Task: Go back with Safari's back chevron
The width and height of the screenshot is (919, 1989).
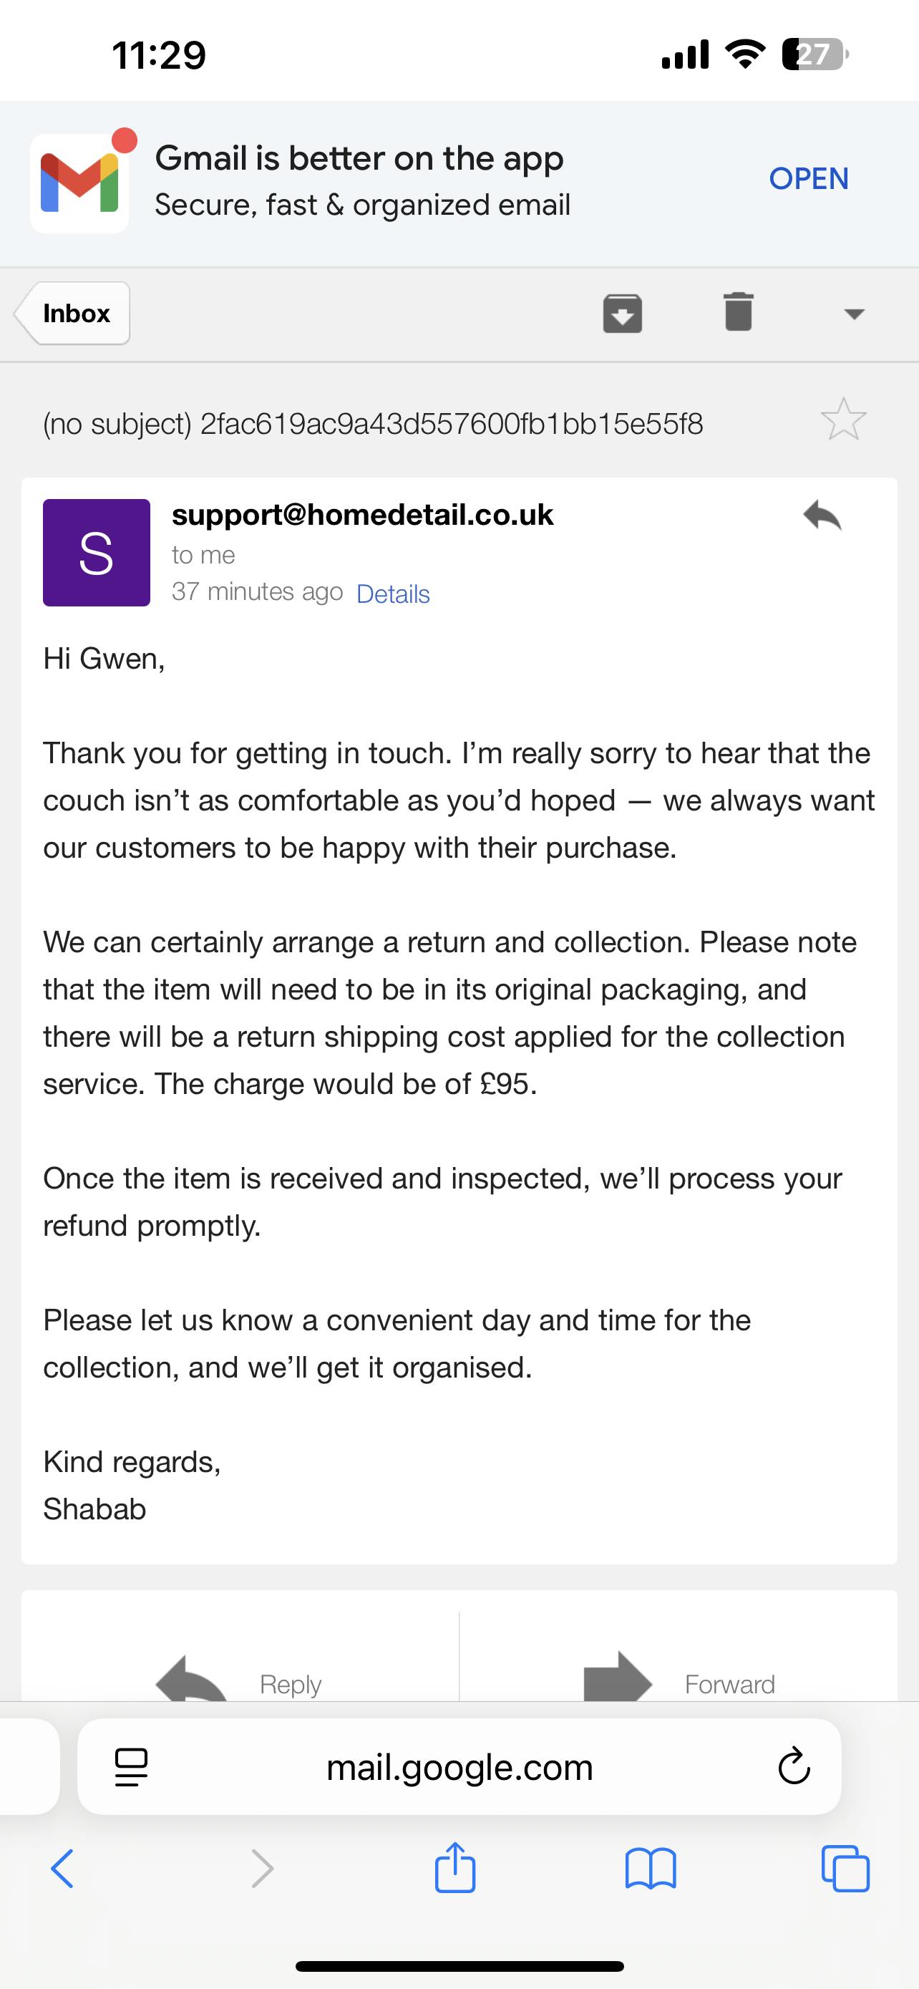Action: [x=63, y=1869]
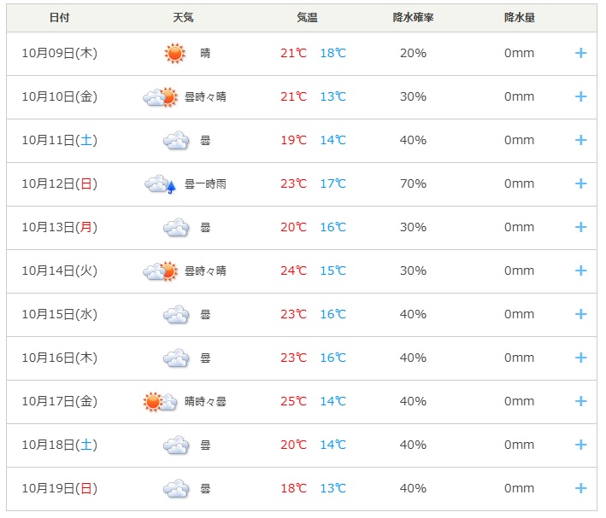Click the sunny weather icon for 10月09日
This screenshot has height=518, width=606.
coord(174,53)
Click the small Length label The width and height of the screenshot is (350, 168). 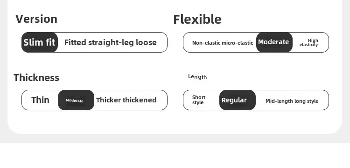tap(197, 77)
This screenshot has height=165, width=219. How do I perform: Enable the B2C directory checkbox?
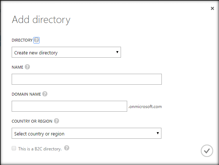pos(14,148)
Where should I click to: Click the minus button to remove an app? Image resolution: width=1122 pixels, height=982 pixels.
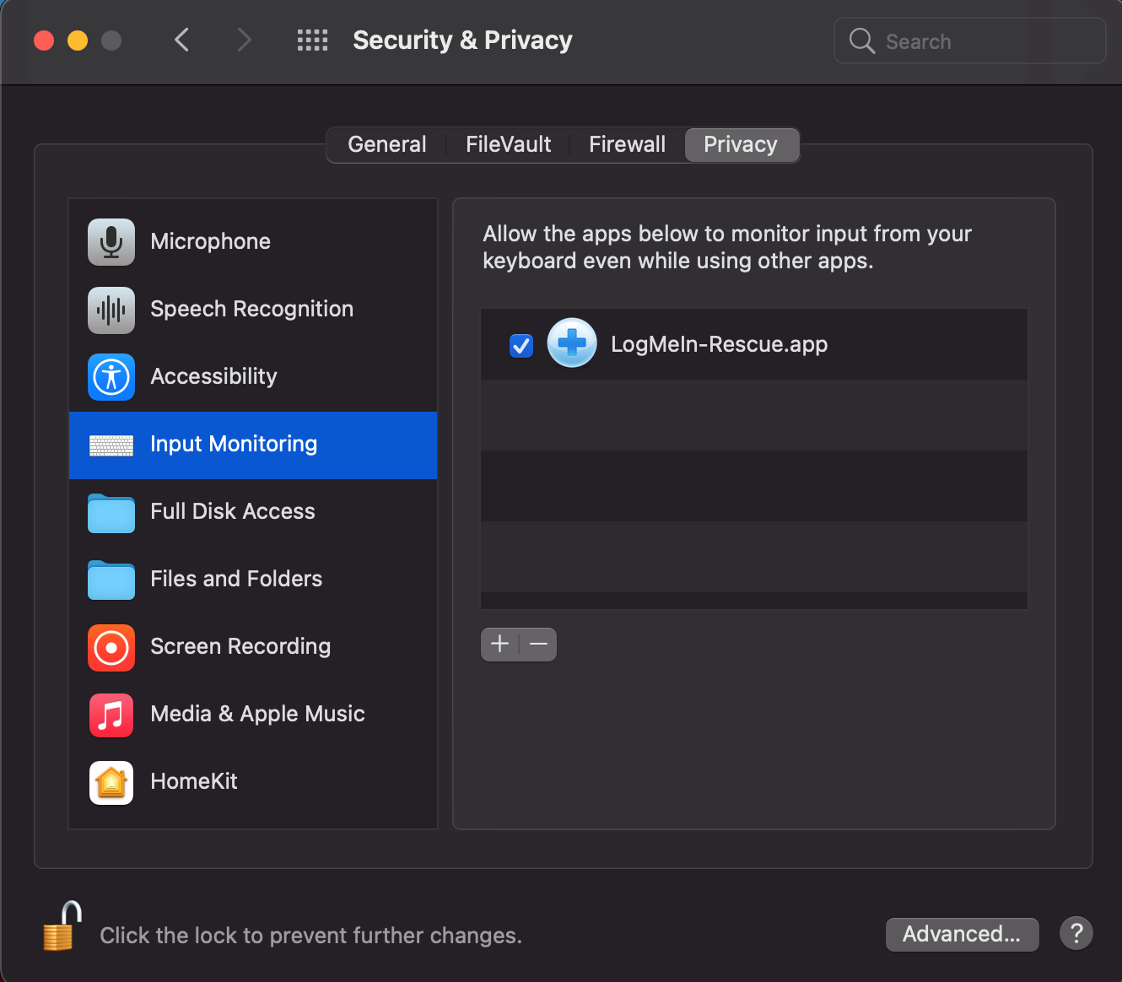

━━━━

--- Problem details ---
Could you arrange the items as a numbered list, starting at the line that contains "This screenshot has height=165, width=219." and ending at the end of the items, with blank lines dropped and the pictures left out?

--- Solution for this problem ---
1. This screenshot has height=165, width=219. How do I perform: Enable the B2C directory checkbox?
2. pos(14,148)
3. Where should I click to: Click the minus button to remove an app? Image resolution: width=1122 pixels, height=982 pixels.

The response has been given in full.